Course Spotlight: Bias Studies

Related: Recommended Reading: Discussions of Race

In Punahou’s Bias Studies course, taught by Pamela Sakamoto and David Ball, Academy juniors and seniors cast a critical eye on ideas and assumptions of American literature, the media and U.S. history from post-Civil War to the present. By closely examining sources of information, students learn to think critically about how biases have influenced the depiction of past and current events.

Students examine everything from Civil War photography, accounts from interned Japanese Americans during World War II, to the language used in textbooks during the overthrow and annexation of Hawai‘i. Students keep media journals, analyze the reliability of narrators, study the historical contexts of the literature and pursue an independent action project.

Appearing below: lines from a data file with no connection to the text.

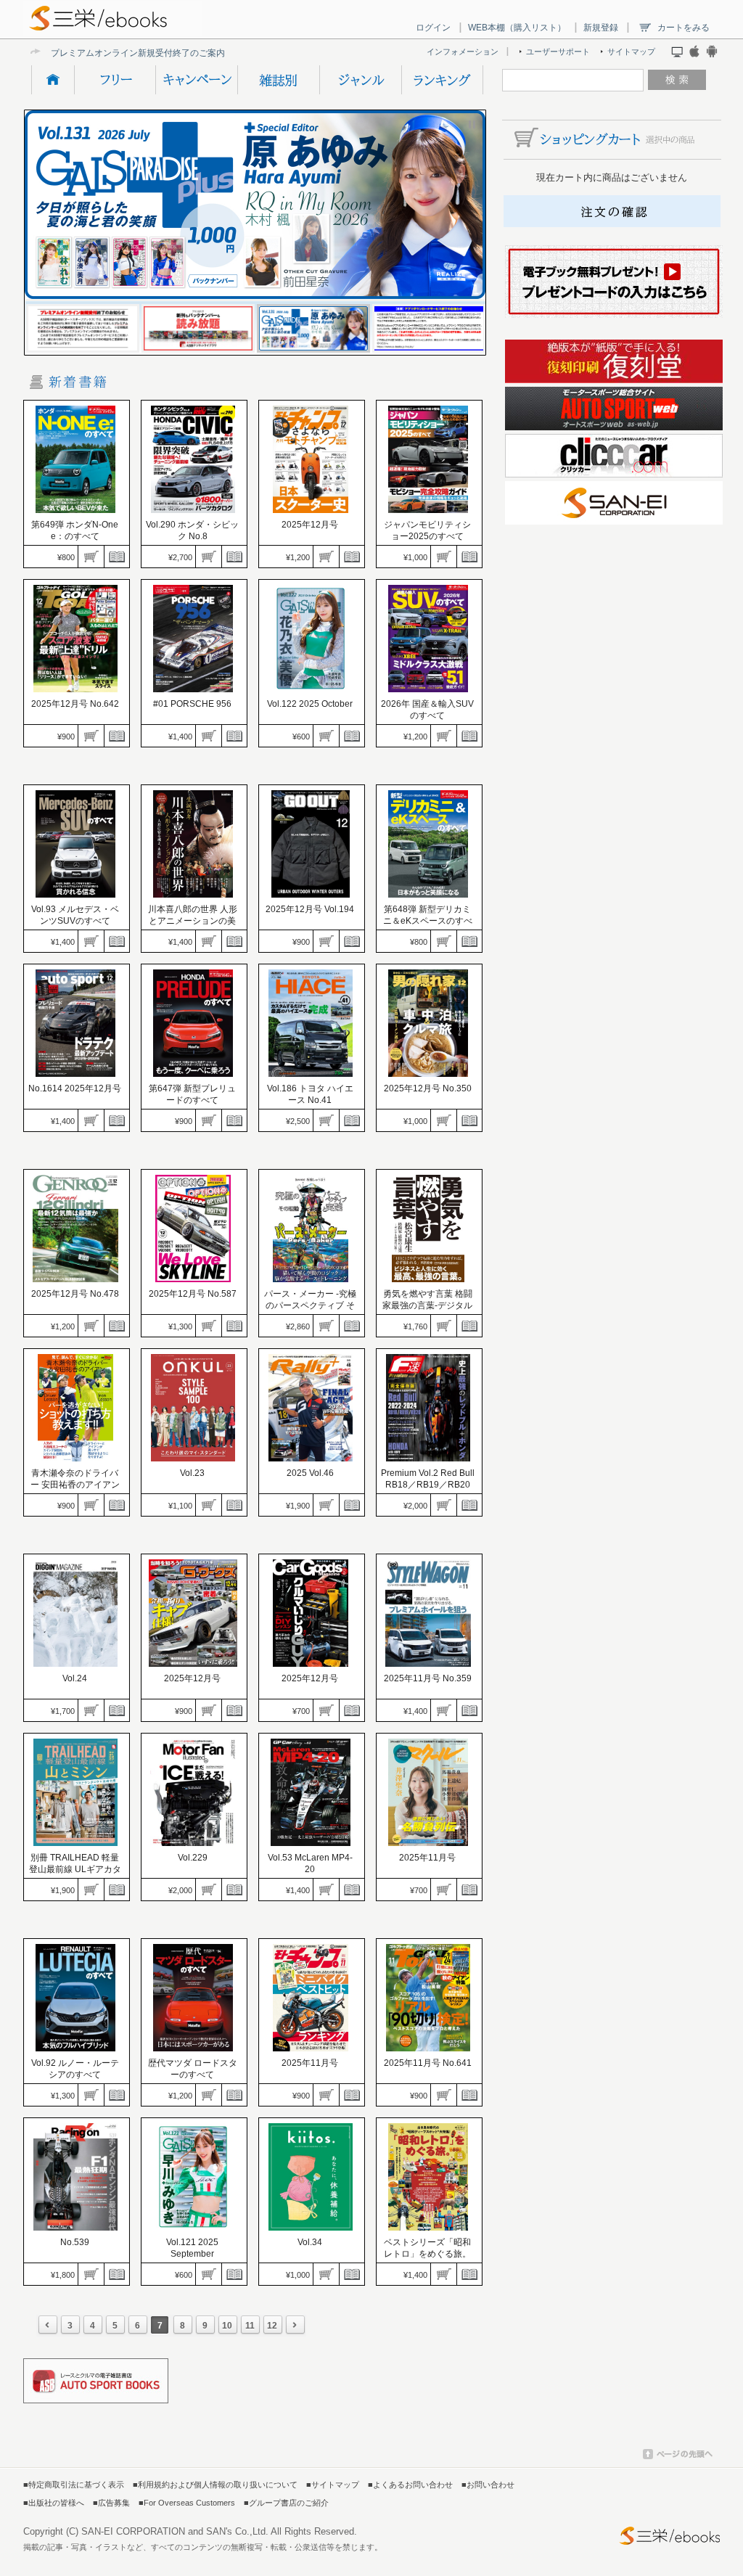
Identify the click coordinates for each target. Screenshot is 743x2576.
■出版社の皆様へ (53, 2502)
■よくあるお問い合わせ (410, 2484)
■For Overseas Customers (187, 2502)
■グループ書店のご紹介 (286, 2502)
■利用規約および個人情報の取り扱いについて (215, 2484)
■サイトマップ (332, 2484)
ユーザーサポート (558, 51)
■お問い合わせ (487, 2484)
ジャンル (360, 79)
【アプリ (68, 52)
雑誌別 (278, 79)
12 (272, 2326)
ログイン (433, 27)
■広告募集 (111, 2502)
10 (227, 2326)
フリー (114, 79)
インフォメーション (462, 51)
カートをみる (683, 27)
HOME (52, 79)
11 (250, 2326)
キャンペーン (196, 79)
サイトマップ (631, 51)
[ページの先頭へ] (678, 2456)
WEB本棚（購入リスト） (517, 27)
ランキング (442, 79)
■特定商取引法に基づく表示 (73, 2484)
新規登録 (600, 27)
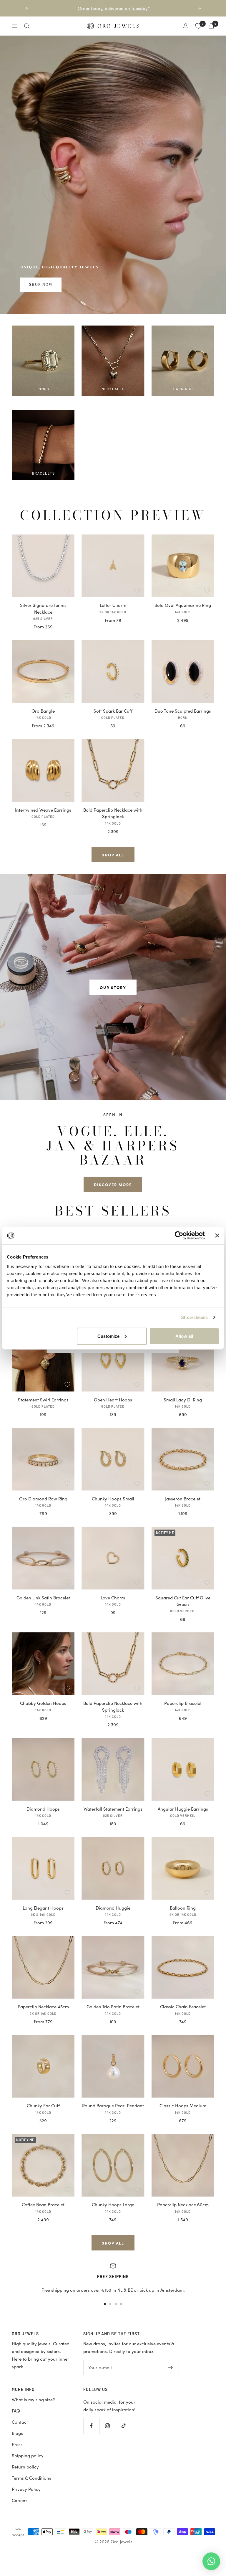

“We hope to help students develop a nose for bias and keen eyes that place ideas in context,” said Sakamoto, chair of Punahou’s Academy Social Studies department. “We do this by promoting deep reading, vigorous discussion and sophisticated analysis. As a result, we anticipate that our students will develop a sense of empathy for others, including those who represent different backgrounds and who lived in the past.”

Amid the current political turmoil and divisions of society, the English/social studies class has become particularly relevant. Sakamoto says the course unfolds like a college seminar, and that students who have taken part often delve into spirited class discussions. “The daily news feed of current events – whether the pandemic or politics – is a constant reminder of why we need such a course,” she said. “What is a fact? How are facts distorted? Do they matter? Are today’s complex, chaotic times incomparable and unimaginable? Answering these questions can help correct dangerous tendencies to slide into sloppy reasoning and thinking susceptible to manipulation on an individual and national scale.”

Ball, who conceptualized the class, says both he and Sakamoto share a passion for social justice and “teaching students how the incompleteness of the American democratic experiment points toward the seismic civil rights era we are living through presently.”

“Becoming responsible consumers and producers of information is a basic requirement of 21st century citizenship,” he said. “Our students have a true opportunity to become leaders with these skills.”